Pull out each line in the entries below that contains the word "width", and copy those lines in full.

Screen-element location records
◆ ◆ ◆ ◆

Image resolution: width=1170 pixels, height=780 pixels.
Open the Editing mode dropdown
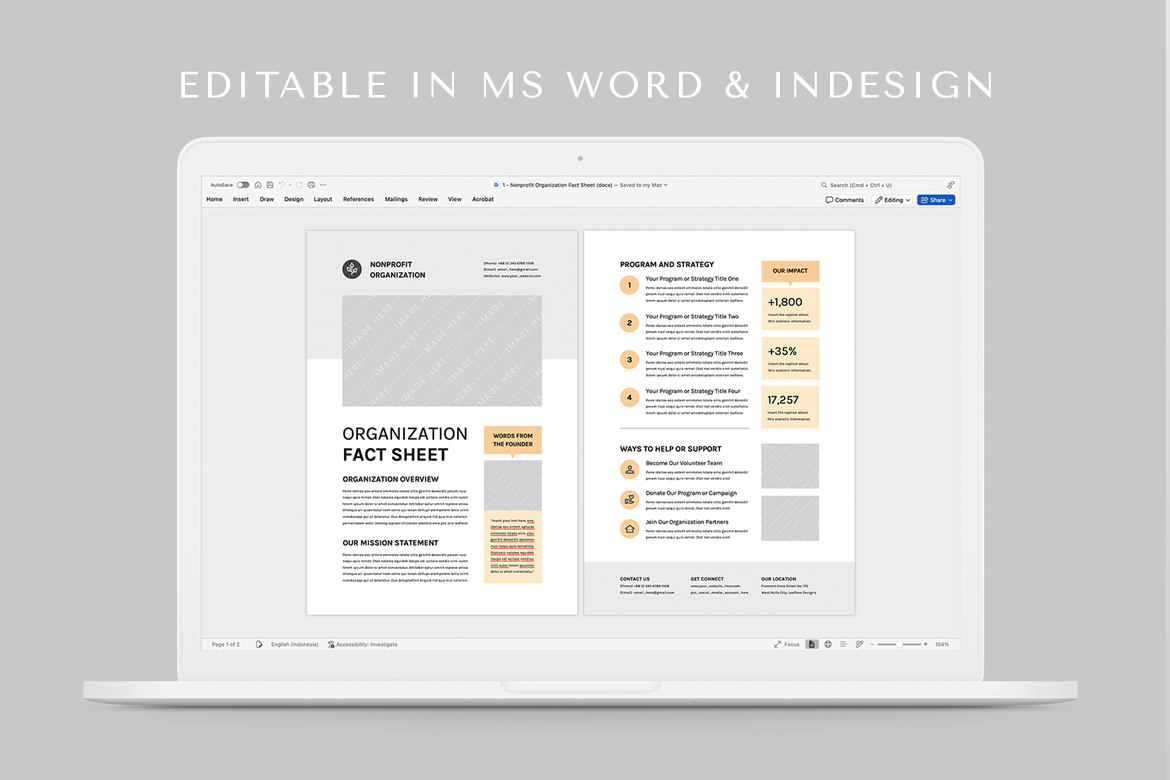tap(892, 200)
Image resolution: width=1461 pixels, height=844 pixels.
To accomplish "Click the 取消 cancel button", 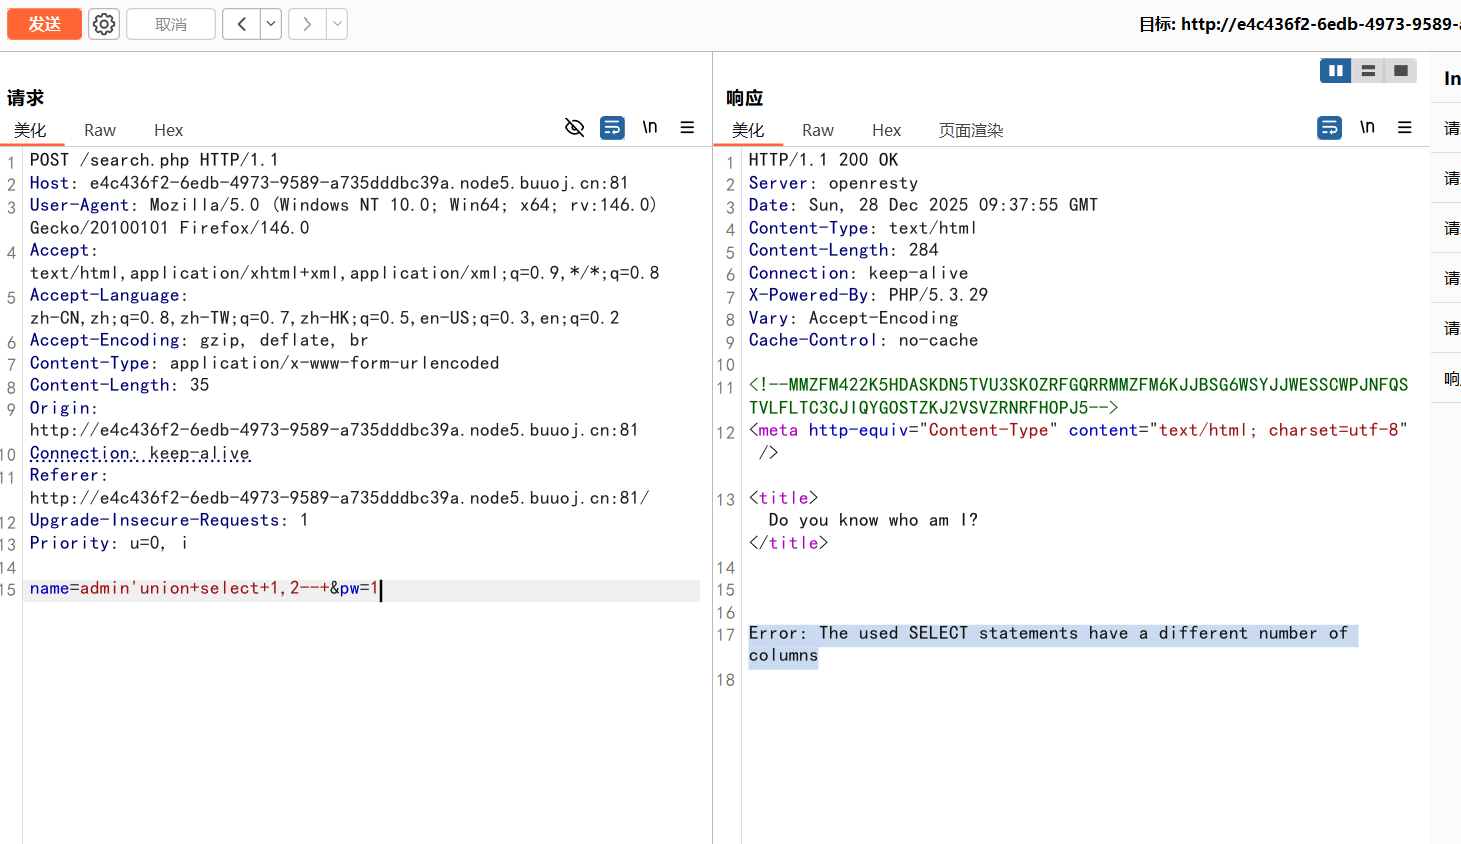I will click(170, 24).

◆ ◆ ◆ ◆

Reply to the exercise
Image resolution: width=1170 pixels, height=780 pixels.
Image resolution: width=1461 pixels, height=844 pixels.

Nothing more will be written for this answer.